Stated goal |
Reproduce the material word for word, starting at the line that contains "You are a computer-use agent." and ending at the final line, with both ends included. Leave the pictures out of your answer.

┄┄┄┄┄┄┄┄┄┄

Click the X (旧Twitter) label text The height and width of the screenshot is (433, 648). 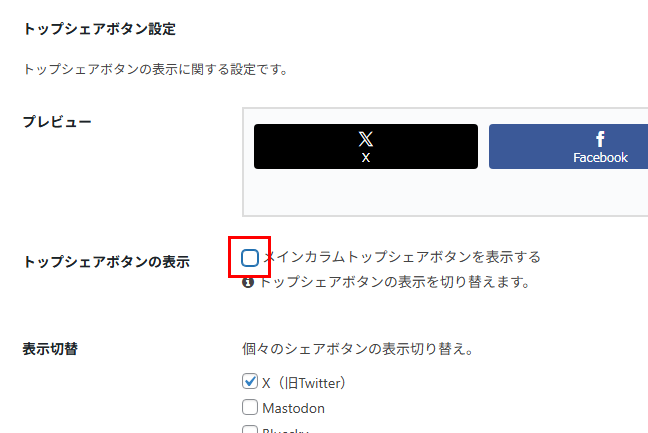(304, 382)
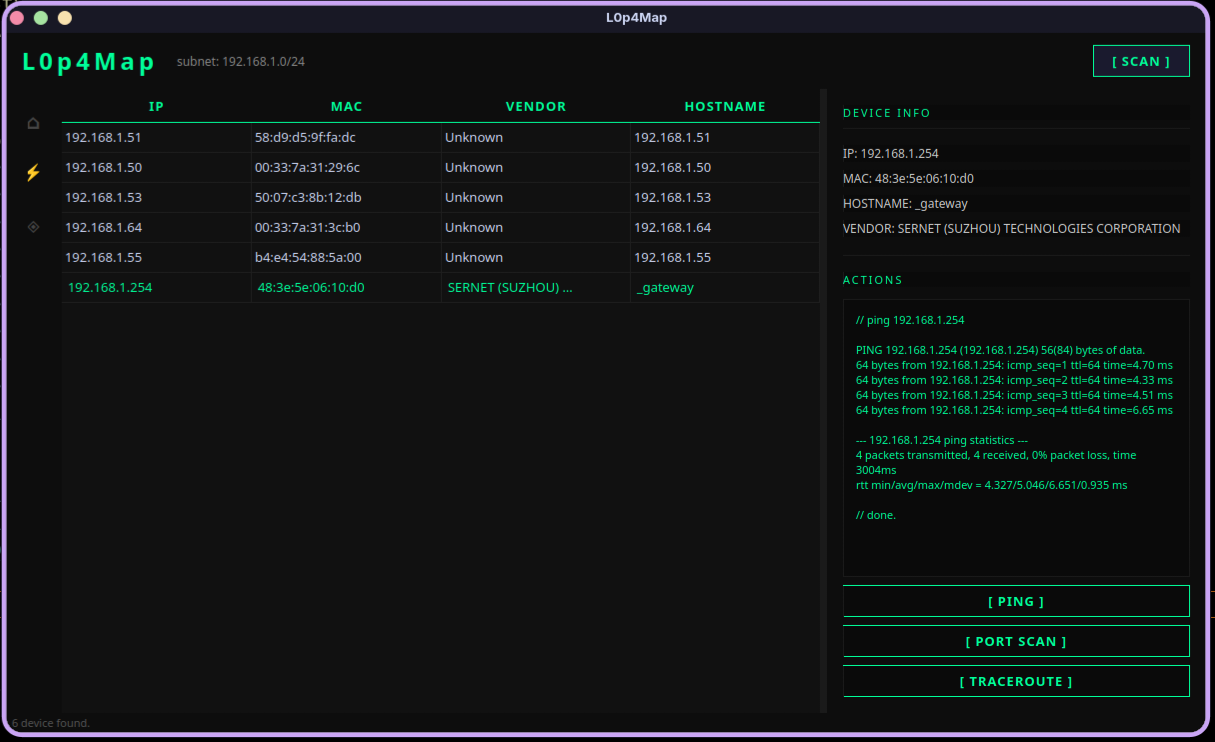Select the lightning bolt sidebar icon
Screen dimensions: 1215x742
click(x=33, y=173)
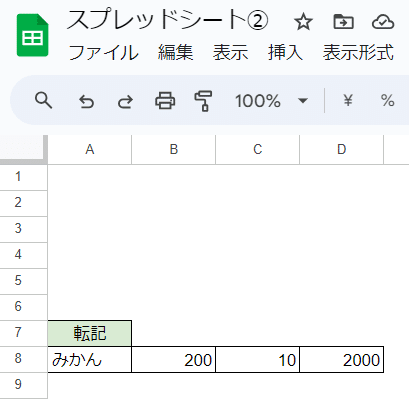The height and width of the screenshot is (399, 409).
Task: Click the Google Sheets home icon
Action: [x=33, y=35]
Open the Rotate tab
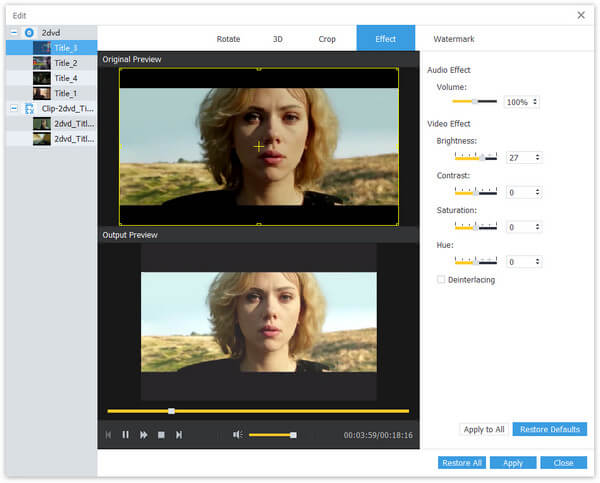600x483 pixels. pos(228,39)
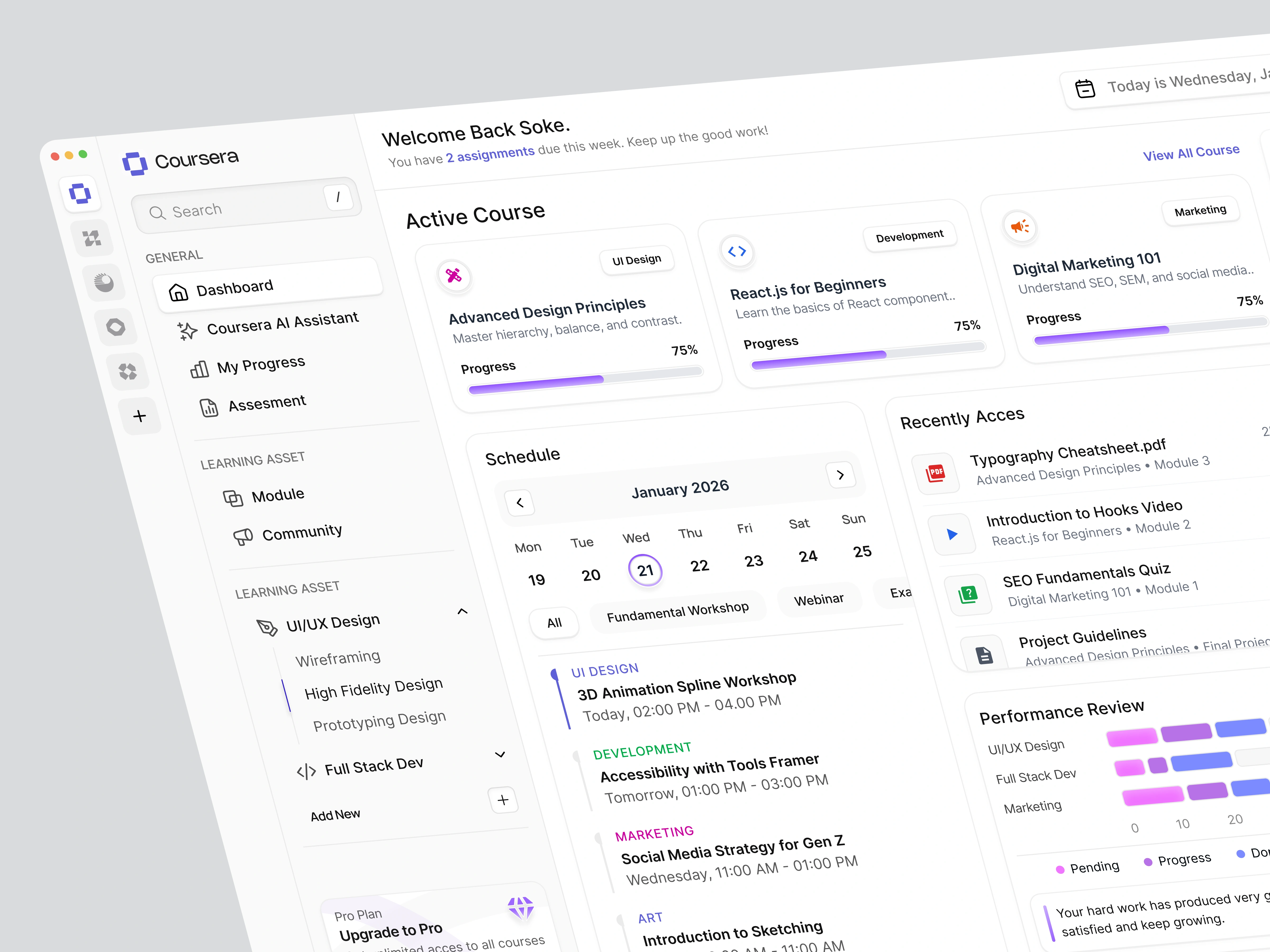The width and height of the screenshot is (1270, 952).
Task: Click the green SEO Fundamentals Quiz icon
Action: pos(968,594)
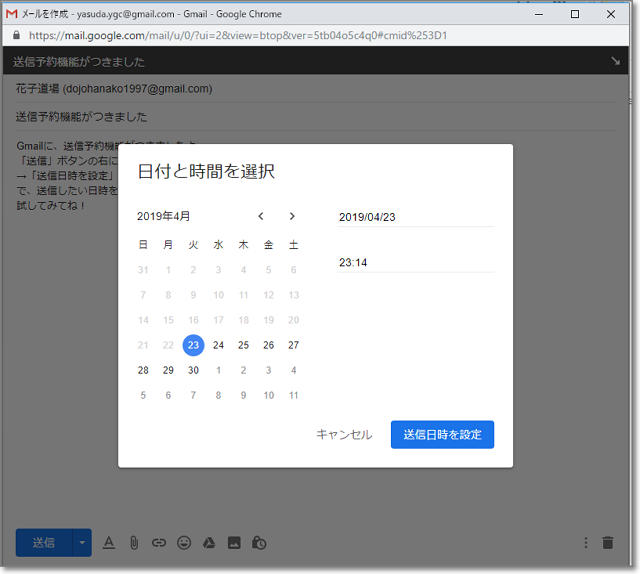The image size is (640, 574).
Task: Click the insert photo icon
Action: [x=235, y=543]
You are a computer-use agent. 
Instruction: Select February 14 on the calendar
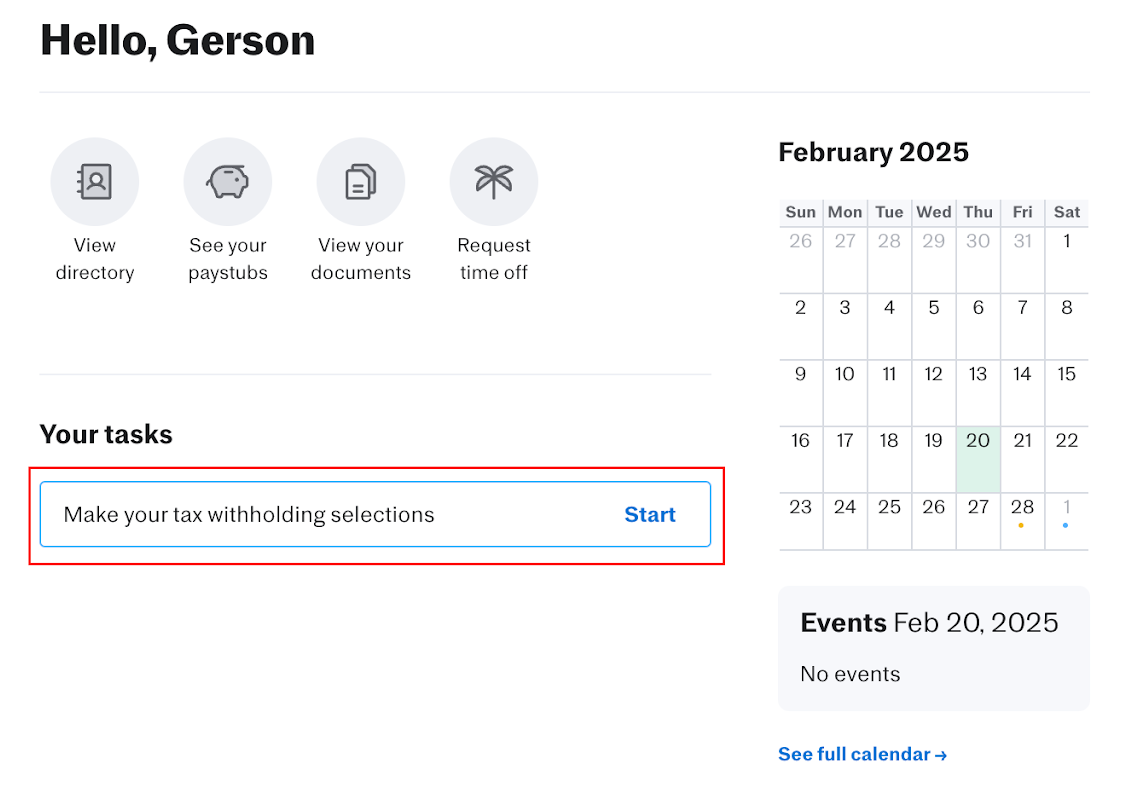(x=1022, y=374)
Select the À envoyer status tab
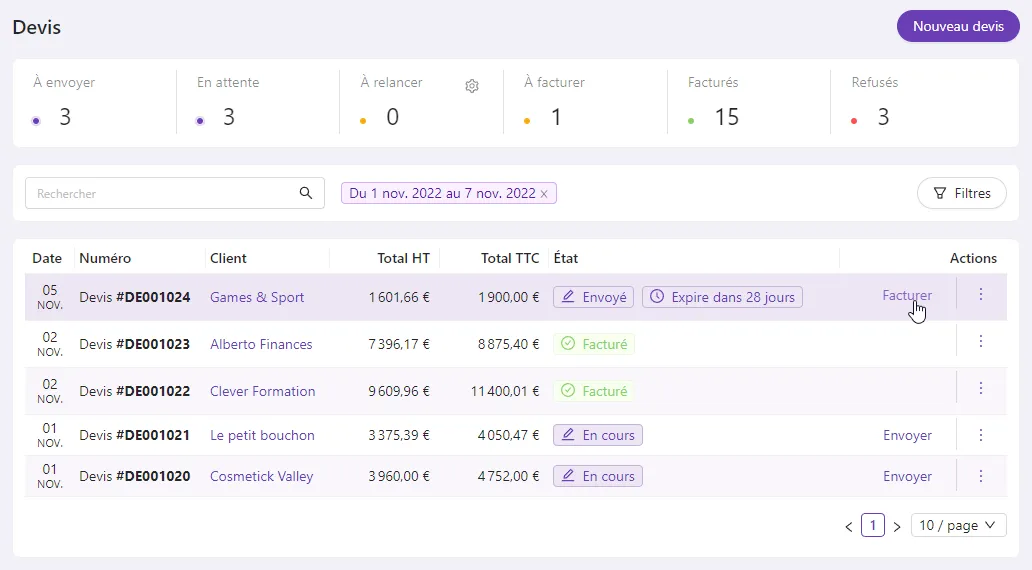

┄┄┄┄┄┄┄┄┄┄

Solution to this exercise |
You are a computer-use agent. 
Instruction: Select February 14 on the calendar
(x=1022, y=374)
Select the À envoyer status tab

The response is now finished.